Operating loss was $14.8 million and $47.8 million for the three months and year ended December 31, 2020, respectively, as compared to an operating loss of $9.5 million and $40.7 million for the respective periods in 2019. The increase in operating loss for the three months ended December 31, 2020, as compared to the comparable period in 2019, resulted primarily from more extensive research and development activities. The increase in operating loss for the year ended December 31, 2020, as compared to the comparable period in 2019, resulted primarily from the recording of a full allowance against certain VAT receivables due to a reduced certainty of their collectability.

No revenues were recognized for the three months and year ended December 31, 2020 or for the three months ended December 31, 2019, as compared to revenues of $3.3 million recognized for the year ended December 31, 2019. License and contract revenues in 2019 resulted from royalty and other payments received from Les Laboratoires Servier and Institut de Recherches Internationales Servier ("Servier") and were related to the asset purchase agreement and transition period activities pursuant to the terms of the Termination and Transfer Agreement with Servier.

Net loss for the three months ended December 31, 2020 was $15.0 million, or $0.20 for basic and diluted loss per share, as compared to a net loss of $8.2 million, or $0.14 for basic and diluted loss per share, for the same period in 2019. Net loss for the year ended December 31, 2020 was $52.5 million, or $0.74 for basic and diluted loss per share, as compared to a net loss of $40.0 million, or $0.69 for basic and diluted loss per share, for the same period in 2019.

As of December 31, 2020, cash, cash equivalents and short-term investments totaled $52.5 million, as compared to $33.7 million as of December 31, 2019. We expect our current cash, cash equivalents and short-term investments will enable us to fund our operations into the second quarter of 2021.

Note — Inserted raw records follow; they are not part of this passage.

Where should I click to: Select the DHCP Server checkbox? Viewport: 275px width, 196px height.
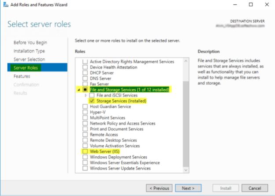[x=85, y=73]
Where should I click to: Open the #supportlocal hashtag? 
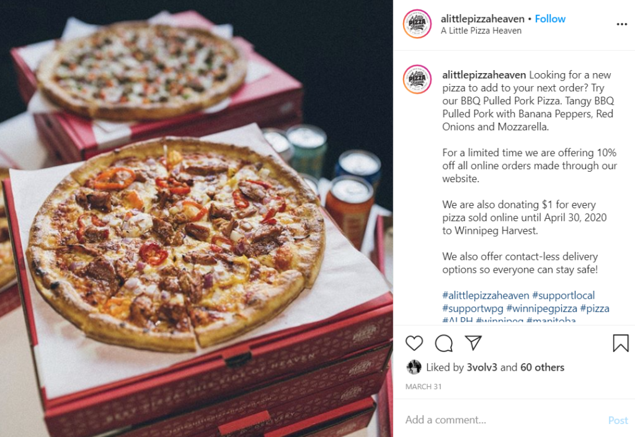[563, 296]
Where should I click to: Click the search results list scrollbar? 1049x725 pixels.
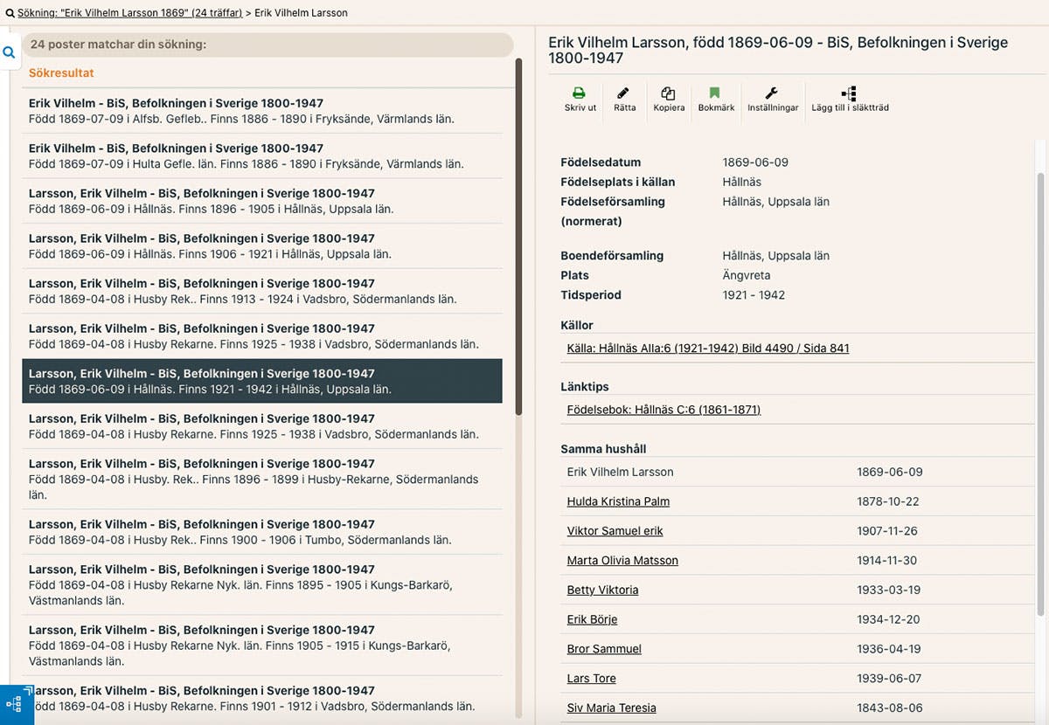pos(518,236)
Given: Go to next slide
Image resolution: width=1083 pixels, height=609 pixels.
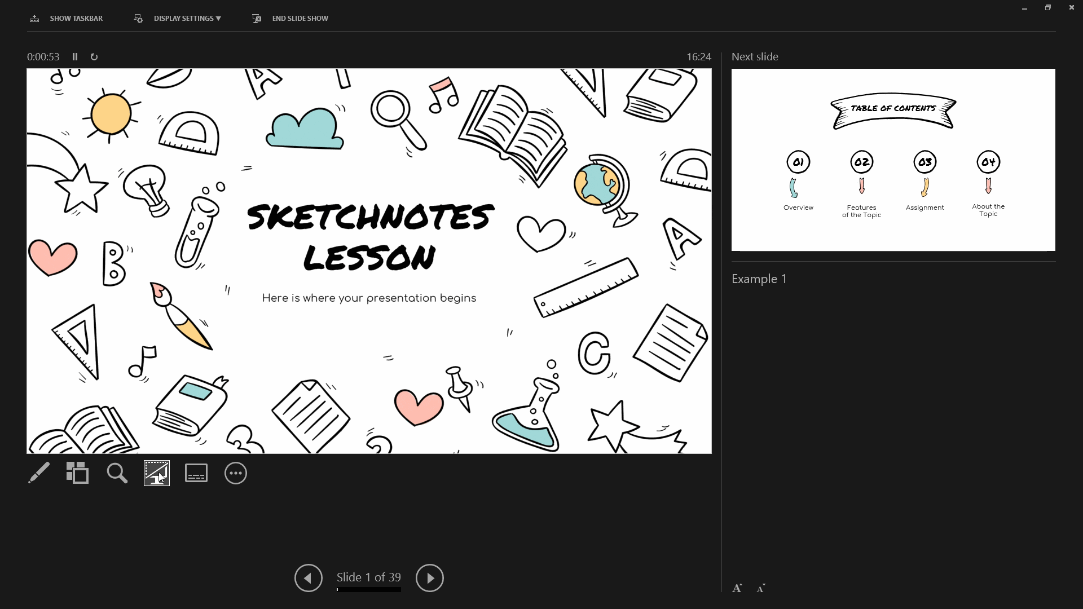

Conference Call and Webcast

CTI will host a conference call and webcast to review its fourth quarter 2020 financial results and provide an update on business activities today, March 17 at 4:30 PM ET. To access the live call by phone please dial (877) 735-2860 (domestic) or (602) 563-8791 (international); the conference ID is 9095063. A live audio webcast of the event may also be accessed through the "Investors" section of CTI’s website at www.ctibiopharma.com. A replay of the webcast will be available for 30 days following the event.

About Myelofibrosis and Severe Thrombocytopenia

Myelofibrosis is a type of bone marrow cancer that results in formation of fibrous scar tissue and can lead to severe thrombocytopenia and anemia, weakness, fatigue and enlarged spleen and liver. Patients with severe thrombocytopenia are estimated to make up more than one-third of patients treated for myelofibrosis, or approximately 17,000 people in the United States and Europe. Severe thrombocytopenia, defined as blood platelet counts of less than 50,000 per microliter, has been shown to result in overall survival rates of just 15 months. Thrombocytopenia in patients with myelofibrosis is associated with the underlying disease but has also been shown to correlate with treatment with ruxolitinib, which can lead to dose reductions, and as a result, may potentially reduce clinical benefit. Survival in patients who have discontinued ruxolitinib therapy is further compromised, with an average overall survival of seven to 14 months. Myelofibrosis patients with severe thrombocytopenia have limited treatment options, creating a significant area of unmet medical need.